▶ [Problem statement]
Within the listing below, locate all lines containing the word "agent". Copy each one.

▶ [Record excerpts]

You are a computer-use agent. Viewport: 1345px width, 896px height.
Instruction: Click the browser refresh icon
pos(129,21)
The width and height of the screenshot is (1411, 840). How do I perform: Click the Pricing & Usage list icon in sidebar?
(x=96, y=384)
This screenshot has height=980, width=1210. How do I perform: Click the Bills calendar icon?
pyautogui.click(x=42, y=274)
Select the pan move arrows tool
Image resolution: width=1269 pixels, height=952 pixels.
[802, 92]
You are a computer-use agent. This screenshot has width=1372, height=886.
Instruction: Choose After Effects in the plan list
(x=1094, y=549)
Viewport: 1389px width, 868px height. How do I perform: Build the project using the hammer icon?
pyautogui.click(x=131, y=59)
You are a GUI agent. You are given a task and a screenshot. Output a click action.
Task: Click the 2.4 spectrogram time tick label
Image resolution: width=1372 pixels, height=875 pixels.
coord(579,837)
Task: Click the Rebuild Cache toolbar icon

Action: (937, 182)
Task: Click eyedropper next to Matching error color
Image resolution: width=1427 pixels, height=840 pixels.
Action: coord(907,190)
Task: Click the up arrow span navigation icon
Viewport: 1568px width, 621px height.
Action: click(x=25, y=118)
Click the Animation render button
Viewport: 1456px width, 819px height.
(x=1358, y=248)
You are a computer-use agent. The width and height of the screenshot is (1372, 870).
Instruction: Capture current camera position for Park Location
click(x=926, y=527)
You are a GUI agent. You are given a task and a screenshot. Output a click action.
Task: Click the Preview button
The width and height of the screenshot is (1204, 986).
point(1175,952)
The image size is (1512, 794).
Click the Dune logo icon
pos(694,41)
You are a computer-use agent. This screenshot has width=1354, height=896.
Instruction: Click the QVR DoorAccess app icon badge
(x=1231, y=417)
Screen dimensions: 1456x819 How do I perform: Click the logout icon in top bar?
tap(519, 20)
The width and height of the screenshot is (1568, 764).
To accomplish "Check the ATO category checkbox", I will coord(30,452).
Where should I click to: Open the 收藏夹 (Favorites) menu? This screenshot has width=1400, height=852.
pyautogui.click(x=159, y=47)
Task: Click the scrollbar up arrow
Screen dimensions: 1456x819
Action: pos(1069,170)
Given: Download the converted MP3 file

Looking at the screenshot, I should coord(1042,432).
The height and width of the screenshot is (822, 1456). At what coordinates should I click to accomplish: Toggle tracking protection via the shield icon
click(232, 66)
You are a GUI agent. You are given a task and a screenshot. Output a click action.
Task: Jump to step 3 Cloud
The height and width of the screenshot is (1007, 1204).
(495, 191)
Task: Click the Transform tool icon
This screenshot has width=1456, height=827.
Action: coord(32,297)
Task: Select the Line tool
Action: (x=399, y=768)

▶ [Exercise answer]
You are a computer-use agent. Viewport: 1345px width, 896px height.
You are a computer-use agent. This screenshot has width=1372, height=886.
You are a GUI agent. You are given a task and a screenshot. Output a click action.
You are a computer-use agent. The width and height of the screenshot is (1372, 870).
You are a GUI agent. You are given a task and a screenshot. Output a click action.
You are a computer-use agent. This screenshot has width=1354, height=896.
You are a GUI agent. You are given a task and a screenshot. Output a click action.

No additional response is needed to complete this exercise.